Noël au Liban: entre inquiétude, soulagement, et solidarité

  • Le Liban, mis à rude épreuve par une crise profonde économique depuis plusieurs années, est désormais confronté une guerre à sa frontière sud
  • Certains Libanais se sentent coupables de fêter Noël ou ne le célèbrent pas en solidarité avec Gaza, tandis que d’autres passent les fêtes en famille dans la joie contre vents et marées

BEYROUTH: La diversité a toujours été l'une des principales composantes de la société libanaise. Elle se reflète dans les célébrations religieuses, les modes de vie et les opinions du pays.
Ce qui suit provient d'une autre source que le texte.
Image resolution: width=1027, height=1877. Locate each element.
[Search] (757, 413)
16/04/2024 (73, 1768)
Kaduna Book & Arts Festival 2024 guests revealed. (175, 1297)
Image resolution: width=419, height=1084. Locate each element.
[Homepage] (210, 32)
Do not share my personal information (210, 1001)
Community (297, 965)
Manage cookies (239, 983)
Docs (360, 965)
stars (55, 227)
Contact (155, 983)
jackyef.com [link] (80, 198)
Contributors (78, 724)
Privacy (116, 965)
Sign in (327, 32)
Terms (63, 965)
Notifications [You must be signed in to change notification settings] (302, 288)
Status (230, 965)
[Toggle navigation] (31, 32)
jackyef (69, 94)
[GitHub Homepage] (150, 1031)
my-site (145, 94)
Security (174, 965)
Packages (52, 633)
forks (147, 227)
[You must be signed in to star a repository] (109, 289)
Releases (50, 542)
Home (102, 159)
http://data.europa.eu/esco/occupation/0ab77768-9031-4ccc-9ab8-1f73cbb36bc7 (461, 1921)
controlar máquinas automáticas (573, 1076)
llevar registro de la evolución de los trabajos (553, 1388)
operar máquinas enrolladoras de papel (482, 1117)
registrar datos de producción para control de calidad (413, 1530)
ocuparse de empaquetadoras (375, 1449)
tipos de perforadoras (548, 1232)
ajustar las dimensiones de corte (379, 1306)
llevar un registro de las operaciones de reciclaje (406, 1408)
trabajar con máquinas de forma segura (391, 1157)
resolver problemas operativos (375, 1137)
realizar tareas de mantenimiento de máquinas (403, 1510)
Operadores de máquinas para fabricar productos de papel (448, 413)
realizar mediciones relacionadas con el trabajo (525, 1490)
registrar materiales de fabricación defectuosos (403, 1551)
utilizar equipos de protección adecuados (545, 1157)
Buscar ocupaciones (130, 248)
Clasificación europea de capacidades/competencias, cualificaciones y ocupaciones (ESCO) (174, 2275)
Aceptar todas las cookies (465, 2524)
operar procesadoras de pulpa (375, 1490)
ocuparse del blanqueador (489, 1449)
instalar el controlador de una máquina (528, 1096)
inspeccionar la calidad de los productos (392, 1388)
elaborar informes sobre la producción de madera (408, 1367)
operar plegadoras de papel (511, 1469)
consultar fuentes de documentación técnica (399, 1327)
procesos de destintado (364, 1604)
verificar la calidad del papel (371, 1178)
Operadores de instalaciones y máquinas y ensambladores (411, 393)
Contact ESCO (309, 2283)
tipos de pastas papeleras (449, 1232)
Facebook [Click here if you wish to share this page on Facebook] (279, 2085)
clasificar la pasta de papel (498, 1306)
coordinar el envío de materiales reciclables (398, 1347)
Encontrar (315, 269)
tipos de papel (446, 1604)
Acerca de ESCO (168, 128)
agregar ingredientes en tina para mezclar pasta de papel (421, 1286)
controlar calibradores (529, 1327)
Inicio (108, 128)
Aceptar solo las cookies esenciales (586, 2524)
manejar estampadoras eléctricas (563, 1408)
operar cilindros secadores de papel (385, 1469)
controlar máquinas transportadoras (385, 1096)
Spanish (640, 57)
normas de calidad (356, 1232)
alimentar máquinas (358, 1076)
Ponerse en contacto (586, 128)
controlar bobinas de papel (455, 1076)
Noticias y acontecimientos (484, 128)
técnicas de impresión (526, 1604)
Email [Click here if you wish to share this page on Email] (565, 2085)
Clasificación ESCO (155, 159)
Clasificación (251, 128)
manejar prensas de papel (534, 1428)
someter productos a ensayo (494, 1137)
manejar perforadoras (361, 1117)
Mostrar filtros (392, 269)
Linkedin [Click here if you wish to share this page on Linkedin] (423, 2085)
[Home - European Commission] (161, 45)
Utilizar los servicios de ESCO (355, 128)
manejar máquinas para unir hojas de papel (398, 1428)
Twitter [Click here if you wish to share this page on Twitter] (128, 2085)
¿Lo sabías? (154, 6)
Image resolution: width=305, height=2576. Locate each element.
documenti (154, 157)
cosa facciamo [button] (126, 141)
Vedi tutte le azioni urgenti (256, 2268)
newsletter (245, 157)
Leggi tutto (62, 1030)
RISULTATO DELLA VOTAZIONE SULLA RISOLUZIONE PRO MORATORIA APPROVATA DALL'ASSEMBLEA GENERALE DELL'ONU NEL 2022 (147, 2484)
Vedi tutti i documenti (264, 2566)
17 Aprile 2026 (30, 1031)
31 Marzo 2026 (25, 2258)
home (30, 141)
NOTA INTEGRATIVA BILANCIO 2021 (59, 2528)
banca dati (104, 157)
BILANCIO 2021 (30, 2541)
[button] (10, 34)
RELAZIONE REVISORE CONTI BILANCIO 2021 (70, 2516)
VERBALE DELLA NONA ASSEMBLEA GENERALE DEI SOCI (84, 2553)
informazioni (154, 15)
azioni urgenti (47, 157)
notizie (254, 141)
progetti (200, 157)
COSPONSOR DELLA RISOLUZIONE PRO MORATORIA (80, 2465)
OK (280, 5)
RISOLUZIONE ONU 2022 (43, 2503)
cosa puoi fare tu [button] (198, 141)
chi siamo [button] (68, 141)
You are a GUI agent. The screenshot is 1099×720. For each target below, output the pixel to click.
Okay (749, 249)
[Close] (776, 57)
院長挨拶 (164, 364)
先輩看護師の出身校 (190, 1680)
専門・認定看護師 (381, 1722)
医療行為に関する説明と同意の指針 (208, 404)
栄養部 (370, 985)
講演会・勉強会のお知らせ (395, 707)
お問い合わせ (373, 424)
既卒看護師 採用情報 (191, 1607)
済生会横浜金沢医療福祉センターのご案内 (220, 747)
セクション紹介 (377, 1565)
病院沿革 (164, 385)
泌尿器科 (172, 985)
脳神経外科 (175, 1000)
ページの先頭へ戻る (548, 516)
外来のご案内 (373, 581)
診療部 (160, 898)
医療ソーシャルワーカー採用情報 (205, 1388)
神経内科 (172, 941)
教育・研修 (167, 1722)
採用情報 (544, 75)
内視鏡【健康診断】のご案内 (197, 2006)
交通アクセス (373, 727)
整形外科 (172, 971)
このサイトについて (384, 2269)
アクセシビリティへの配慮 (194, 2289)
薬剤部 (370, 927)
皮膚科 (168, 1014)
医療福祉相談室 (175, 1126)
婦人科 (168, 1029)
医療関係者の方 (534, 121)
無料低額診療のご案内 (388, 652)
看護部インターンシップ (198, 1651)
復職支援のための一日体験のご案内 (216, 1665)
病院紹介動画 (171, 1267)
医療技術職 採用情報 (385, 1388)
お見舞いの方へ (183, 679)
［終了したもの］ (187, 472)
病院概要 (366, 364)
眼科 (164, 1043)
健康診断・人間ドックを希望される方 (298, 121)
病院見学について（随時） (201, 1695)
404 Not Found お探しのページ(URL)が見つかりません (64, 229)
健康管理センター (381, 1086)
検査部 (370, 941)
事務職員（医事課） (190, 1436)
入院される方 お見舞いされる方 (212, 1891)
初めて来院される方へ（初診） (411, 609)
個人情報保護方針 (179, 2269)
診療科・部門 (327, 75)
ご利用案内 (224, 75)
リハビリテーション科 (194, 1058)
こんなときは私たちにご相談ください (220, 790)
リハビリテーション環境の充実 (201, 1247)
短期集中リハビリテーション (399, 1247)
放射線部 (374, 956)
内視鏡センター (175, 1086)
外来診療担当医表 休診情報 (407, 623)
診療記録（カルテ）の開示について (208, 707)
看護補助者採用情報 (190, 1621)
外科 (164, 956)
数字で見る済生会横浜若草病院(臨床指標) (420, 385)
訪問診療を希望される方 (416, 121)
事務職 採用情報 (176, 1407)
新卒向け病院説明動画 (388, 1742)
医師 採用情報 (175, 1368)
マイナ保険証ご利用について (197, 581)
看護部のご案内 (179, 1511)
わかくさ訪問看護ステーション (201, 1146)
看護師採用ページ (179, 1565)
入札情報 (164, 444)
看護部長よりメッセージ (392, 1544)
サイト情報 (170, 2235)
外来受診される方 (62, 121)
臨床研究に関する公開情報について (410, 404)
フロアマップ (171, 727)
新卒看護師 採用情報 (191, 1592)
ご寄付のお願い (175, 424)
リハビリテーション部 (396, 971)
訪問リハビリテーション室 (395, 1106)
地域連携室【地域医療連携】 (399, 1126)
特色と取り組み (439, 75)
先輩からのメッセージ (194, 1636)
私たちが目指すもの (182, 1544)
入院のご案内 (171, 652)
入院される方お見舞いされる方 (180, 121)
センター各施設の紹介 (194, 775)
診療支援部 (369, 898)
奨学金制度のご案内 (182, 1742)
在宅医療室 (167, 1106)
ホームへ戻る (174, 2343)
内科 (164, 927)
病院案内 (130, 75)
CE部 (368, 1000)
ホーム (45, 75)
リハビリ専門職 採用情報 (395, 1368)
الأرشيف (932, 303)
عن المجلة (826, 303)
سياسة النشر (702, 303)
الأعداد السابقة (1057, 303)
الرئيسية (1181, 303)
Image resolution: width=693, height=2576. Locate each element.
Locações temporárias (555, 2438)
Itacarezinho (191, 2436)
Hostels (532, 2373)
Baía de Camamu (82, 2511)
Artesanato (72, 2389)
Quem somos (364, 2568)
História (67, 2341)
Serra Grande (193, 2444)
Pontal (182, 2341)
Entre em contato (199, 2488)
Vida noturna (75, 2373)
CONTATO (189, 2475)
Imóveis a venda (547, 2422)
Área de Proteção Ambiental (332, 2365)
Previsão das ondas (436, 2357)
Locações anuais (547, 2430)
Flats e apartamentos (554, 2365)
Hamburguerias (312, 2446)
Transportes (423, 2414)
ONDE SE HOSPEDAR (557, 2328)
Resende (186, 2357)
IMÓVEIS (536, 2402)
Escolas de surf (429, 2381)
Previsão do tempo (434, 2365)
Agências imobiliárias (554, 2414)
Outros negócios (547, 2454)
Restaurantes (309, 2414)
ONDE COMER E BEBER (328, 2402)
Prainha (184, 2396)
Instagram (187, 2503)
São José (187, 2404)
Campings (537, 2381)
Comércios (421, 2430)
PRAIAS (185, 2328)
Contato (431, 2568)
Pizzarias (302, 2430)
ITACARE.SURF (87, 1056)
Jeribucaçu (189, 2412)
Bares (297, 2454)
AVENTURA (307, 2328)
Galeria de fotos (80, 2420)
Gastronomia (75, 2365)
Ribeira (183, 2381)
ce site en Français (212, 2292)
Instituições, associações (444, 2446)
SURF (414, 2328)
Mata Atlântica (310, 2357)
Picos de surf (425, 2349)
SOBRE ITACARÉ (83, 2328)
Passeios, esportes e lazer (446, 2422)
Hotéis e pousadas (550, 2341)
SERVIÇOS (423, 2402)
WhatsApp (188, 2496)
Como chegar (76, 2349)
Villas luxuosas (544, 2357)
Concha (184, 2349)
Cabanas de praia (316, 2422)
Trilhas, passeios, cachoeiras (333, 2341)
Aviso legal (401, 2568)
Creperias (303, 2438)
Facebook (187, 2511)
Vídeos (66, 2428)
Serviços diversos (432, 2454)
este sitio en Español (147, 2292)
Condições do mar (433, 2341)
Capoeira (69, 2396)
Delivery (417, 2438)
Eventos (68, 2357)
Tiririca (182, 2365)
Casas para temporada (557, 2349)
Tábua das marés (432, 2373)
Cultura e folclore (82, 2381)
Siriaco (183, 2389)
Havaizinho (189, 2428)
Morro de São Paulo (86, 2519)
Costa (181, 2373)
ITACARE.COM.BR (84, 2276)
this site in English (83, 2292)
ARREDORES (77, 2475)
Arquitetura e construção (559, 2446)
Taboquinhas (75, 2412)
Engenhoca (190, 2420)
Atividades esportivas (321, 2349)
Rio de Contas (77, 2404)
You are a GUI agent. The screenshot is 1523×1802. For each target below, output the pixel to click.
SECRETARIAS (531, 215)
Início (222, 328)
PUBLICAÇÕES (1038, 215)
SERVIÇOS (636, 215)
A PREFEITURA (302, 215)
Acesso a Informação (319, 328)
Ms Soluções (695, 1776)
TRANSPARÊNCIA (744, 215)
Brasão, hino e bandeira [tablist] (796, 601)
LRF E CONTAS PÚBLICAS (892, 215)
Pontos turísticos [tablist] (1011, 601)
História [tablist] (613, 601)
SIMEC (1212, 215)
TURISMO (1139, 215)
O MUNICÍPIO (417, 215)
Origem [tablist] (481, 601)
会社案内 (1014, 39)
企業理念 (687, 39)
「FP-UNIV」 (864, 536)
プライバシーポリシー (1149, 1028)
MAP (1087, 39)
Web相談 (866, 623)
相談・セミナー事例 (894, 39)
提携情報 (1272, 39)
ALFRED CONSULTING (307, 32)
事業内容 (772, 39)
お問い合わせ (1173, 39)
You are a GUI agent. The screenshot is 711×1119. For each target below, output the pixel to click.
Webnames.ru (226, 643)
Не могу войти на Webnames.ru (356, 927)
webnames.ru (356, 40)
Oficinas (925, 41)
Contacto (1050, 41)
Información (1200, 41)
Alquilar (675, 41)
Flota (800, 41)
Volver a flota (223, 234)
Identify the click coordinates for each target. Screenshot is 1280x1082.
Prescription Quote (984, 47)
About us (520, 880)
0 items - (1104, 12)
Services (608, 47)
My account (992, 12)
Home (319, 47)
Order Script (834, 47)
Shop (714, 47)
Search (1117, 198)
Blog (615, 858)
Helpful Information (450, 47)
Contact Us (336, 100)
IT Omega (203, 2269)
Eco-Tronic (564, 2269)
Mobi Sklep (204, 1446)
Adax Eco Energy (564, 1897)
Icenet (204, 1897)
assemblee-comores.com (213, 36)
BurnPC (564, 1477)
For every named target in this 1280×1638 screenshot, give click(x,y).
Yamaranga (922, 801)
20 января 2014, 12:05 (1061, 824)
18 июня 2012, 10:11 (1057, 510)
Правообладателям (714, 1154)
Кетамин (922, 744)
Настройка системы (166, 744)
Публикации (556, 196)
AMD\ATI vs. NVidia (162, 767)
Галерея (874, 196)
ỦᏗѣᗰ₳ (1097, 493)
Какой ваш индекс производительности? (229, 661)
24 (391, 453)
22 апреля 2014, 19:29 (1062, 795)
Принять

L’empathie et la résilience sont également des valeurs profondément ancrées chez les Libanais. Le pays, mis à rude épreuve par une crise profonde économique depuis plusieurs années, est désormais confronté une guerre à sa frontière sud. Arab News en français est allé à la rencontre de Libanais en cette période de Noël pas comme les autres.

Gaza et le sud du Liban dans tous les esprits

«Je fête Noël pour me retrouver avec ma famille, nous nous réunissons et créons des souvenirs ensemble. Plus je grandis, plus je vis cette période de manière mélancolique. Cette année est particulière, car il est difficile d’ignorer le génocide qui menace à Gaza et les bombardements dans le sud du Liban, qui me remplissent de colère et d’anxiété», explique à Arab News en français Tia, productrice de musique indépendante.

Les bombardements n’ont pas connu de trêve pendant les fêtes de Noël. Plus de 20 674 Palestiniens ont été tués par l’armée israélienne dans la bande de Gaza depuis le 7 octobre, selon le dernier décompte du ministère de la Santé. 

«Je prends des mesures concrètes pour aider les Palestiniens en faisant des dons et en partageant des informations. J'ai témoigné de mon soutien en participant à des pop-up qui vendent des imprimés pour Gaza, ce qui m'a permis d'offrir des cadeaux de Noël intéressants», poursuit Tia.

Au Liban, plusieurs communautés chrétiennes célèbrent Noël, notamment les Arméniens, dont la plupart vivent dans le pays depuis des siècles.

«Un conflit parallèle s'est produit lors de la prise de contrôle de l'Artsakh. Pourtant, je n’encourage pas les personnes à porter une culpabilité émotionnelle, je pense qu'il faut agir si l'on a la capacité d'aider. Actuellement, la population libanaise a grandement besoin de fêtes joyeuses. Il est essentiel de donner la priorité à la santé mentale dans de telles circonstances», estime Garen, un Arménien résidant au Liban.

L'Azerbaïdjan et l'Arménie se disputent l'Artsakh, région du Caucase du Sud majoritairement peuplée d'Arméniens depuis des décennies. La victoire de l'Azerbaïdjan en septembre 2023 a permis à Bakou de s'emparer de ce territoire qui lui échappait jusqu'alors.

Les hésitations des Libanais de diaspora

La diaspora libanaise compte entre 4 et 14 millions de personnes, selon la prise en compte des descendants de première, deuxième, troisième, voire quatrième génération. Arab News en français a interrogé certains de ces Libanais de retour d'Europe pour les vacances de fin d’année.

«Je suis heureuse de rentrer chez moi, mais je ressens une certaine crainte. J'ai fait la fête avec modestie, par respect pour les événements tragiques en cours», raconte Andrea, étudiante en master à Paris.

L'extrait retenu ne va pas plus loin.